Here's how you use inline-asm to swap two C variables:
#include <stdio.h>
int main()
{
int x = 1;
int y = 2;
asm("" // no actual instructions.
: "=r"(y), "=r"(x) // request both outputs in the compiler's choice of register
: "0"(x), "1"(y) // matching constraints: request each input in the same register as the other output
);
// apparently "=m" doesn't compile: you can't use a matching constraint on a memory operand
printf("x=%d,y=%d\n",x,y);
// getchar(); // Set up your terminal not to close after the program exits if you want similar behaviour: don't embed it into your programs
return 0;
}
gcc -O3 output (targeting the x86-64 System V ABI, not Windows) from the Godbolt compiler explorer:
.section .rodata
.LC0:
.string "x=%d,y=%d"
.section .text
main:
sub rsp, 8
mov edi, OFFSET FLAT:.LC0
xor eax, eax
mov edx, 1
mov esi, 2
#APP
# 8 "/tmp/gcc-explorer-compiler116814-16347-5i3lz1/example.cpp" 1
# I used "\n" instead of just "" so we could see exactly where our inline-asm code ended up.
# 0 "" 2
#NO_APP
call printf
xor eax, eax
add rsp, 8
ret
C variables are a high level concept; it doesn't cost anything to decide that the same registers now logically hold different named variables, instead of swapping the register contents without changing the varname->register mapping.
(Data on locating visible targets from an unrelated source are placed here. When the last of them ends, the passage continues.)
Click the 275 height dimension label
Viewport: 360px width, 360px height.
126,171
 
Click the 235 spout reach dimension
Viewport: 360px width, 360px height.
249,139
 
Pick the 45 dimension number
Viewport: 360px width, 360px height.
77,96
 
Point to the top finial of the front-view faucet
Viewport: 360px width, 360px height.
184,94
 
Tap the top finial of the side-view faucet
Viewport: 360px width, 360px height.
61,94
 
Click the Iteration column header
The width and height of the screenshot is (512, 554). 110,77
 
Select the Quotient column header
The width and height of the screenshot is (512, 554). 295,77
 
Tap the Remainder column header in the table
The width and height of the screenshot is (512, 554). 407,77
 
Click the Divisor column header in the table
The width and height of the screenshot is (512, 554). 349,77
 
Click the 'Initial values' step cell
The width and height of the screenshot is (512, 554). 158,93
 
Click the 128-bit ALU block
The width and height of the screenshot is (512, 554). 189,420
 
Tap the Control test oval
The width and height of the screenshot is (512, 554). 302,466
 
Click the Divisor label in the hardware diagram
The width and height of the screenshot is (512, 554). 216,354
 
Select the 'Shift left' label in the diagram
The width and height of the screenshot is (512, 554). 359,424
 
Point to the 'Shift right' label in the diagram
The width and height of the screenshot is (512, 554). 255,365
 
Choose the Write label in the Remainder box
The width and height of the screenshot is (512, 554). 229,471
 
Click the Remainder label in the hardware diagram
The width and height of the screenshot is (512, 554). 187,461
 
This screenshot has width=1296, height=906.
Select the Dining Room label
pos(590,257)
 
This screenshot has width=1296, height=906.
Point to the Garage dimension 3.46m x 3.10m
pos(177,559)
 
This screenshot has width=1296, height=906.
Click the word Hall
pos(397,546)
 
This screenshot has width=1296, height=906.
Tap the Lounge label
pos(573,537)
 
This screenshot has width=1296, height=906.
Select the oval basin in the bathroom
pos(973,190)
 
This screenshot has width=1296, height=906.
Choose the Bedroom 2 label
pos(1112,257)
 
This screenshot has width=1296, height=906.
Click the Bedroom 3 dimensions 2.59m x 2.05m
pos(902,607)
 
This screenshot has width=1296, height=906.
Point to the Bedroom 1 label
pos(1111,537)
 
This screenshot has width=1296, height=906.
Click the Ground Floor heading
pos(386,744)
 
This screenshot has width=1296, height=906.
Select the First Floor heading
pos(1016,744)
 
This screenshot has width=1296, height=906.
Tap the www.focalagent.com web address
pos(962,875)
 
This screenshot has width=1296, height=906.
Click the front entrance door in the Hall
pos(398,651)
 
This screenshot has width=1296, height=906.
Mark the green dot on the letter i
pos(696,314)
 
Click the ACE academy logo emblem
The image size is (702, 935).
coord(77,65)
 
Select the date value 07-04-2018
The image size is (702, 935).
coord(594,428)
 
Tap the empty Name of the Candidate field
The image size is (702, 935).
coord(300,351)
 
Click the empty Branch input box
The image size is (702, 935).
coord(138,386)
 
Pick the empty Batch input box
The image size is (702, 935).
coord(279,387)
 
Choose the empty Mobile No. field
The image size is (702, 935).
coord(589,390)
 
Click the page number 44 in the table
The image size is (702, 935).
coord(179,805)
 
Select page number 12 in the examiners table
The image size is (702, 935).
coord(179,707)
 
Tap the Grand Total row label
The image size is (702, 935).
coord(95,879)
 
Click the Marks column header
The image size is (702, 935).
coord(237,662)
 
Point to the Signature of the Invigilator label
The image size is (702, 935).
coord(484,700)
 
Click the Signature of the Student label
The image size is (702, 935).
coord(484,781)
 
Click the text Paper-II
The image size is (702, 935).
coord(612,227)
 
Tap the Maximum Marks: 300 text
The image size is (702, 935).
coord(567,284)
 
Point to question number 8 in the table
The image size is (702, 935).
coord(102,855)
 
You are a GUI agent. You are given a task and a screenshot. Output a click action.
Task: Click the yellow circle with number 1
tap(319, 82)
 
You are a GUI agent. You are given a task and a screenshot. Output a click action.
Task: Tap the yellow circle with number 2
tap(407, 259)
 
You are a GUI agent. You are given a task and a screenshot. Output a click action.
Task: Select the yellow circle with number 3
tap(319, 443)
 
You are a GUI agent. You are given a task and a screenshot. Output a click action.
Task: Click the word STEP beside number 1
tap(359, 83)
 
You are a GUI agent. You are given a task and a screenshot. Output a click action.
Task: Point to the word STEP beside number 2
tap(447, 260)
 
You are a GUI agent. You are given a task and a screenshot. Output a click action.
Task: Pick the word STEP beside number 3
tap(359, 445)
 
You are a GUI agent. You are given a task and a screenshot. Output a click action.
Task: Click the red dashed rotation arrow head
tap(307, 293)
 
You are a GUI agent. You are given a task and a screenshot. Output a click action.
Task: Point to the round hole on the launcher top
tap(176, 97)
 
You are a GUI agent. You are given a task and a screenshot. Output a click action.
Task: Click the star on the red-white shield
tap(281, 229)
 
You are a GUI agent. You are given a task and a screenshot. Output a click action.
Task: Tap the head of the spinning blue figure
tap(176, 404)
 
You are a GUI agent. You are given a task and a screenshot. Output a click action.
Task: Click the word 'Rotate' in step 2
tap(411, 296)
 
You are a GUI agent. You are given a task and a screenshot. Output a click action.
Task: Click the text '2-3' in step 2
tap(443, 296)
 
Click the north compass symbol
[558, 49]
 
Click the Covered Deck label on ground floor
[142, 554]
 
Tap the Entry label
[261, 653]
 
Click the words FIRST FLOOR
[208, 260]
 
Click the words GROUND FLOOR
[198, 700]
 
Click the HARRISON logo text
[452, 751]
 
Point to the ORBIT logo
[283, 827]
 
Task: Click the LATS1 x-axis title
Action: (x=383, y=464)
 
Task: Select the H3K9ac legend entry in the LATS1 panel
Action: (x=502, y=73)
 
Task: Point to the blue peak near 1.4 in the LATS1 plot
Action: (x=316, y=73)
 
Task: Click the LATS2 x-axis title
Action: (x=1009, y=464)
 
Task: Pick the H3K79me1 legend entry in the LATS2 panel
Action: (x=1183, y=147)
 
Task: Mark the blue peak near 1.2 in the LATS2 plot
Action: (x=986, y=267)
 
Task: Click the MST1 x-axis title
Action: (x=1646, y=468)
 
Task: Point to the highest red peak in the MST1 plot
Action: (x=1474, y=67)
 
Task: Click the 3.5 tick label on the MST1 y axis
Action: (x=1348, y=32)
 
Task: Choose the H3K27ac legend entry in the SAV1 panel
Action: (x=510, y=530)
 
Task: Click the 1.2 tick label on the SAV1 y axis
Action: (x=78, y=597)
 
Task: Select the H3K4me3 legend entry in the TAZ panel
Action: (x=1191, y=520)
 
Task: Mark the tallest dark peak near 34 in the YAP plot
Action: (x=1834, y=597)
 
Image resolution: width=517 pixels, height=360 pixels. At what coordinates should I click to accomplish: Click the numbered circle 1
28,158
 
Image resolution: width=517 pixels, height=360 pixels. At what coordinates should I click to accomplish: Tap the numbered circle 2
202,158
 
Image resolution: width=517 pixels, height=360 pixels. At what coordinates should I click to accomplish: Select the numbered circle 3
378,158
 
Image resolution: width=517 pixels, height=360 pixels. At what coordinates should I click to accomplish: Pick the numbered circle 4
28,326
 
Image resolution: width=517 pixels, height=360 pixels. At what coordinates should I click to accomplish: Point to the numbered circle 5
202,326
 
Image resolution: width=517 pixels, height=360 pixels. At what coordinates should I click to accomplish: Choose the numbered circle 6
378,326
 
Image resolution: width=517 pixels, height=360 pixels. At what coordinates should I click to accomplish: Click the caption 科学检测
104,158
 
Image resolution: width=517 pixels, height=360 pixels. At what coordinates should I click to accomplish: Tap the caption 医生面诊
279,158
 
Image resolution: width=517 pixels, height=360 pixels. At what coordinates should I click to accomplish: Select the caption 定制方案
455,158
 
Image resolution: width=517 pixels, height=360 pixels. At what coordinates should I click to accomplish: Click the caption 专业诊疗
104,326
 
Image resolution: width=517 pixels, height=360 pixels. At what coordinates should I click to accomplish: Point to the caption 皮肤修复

When hand-writing asm, use comments to keep track of the current logical meaning of different registers, or parts of a vector register.
The inline-asm didn't lead to any extra instructions outside the inline-asm block either, so it's perfectly efficient in this case. Still, the compiler can't see through it, and doesn't know that the values are still 1 and 2, so further constant-propagation would be defeated. https://gcc.gnu.org/wiki/DontUseInlineAsm
#include <stdio.h>
int main()
{
int x=1;
int y=2;
printf("x::%d,y::%d\n",x,y);
__asm__( "movl %1, %%eax;"
"movl %%eax, %0;"
:"=r"(y)
:"r"(x)
:"%eax"
);
printf("x::%d,y::%d\n",x,y);
return 0;
}
/* Load x to eax
Load eax to y */
If you want to exchange the values, it can also be done using this way. Please note that this instructs GCC to take care of the clobbered EAX register. For educational purposes, it is okay, but I find it more suitable to leave micro-optimizations to the compiler.
You can use extended inline assembly. It is a compiler feature whicg allows you to write assembly instructions within your C code. A good reference for inline gcc assembly is available here.
The following code copies the value of x into y using pop and push instructions.
( compiled and tested using gcc on x86_64 )
This is only safe if compiled with -mno-red-zone, or if you subtract 128 from RSP before pushing anything. It will happen to work without problems in some functions: testing with one set of surrounding code is not sufficient to verify the correctness of something you did with GNU C inline asm.
#include <stdio.h>
int main()
{
int x = 1;
int y = 2;
asm volatile (
"pushq %%rax\n" /* Push x into the stack */
"movq %%rbx, %%rax\n" /* Copy y into x */
"popq %%rbx\n" /* Pop x into y */
: "=b"(y), "=a"(x) /* OUTPUT values */
: "a"(x), "b"(y) /* INPUT values */
: /*No need for the clobber list, since the compiler knows
which registers have been modified */
);
printf("x=%d,y=%d",x,y);
getchar();
return 0;
}
Result x=2 y=1, as you expected.
The intel compiler works in a similar way, I think you have just to change the keyword asm to __asm__. You can find info about inline assembly for the INTEL compiler here.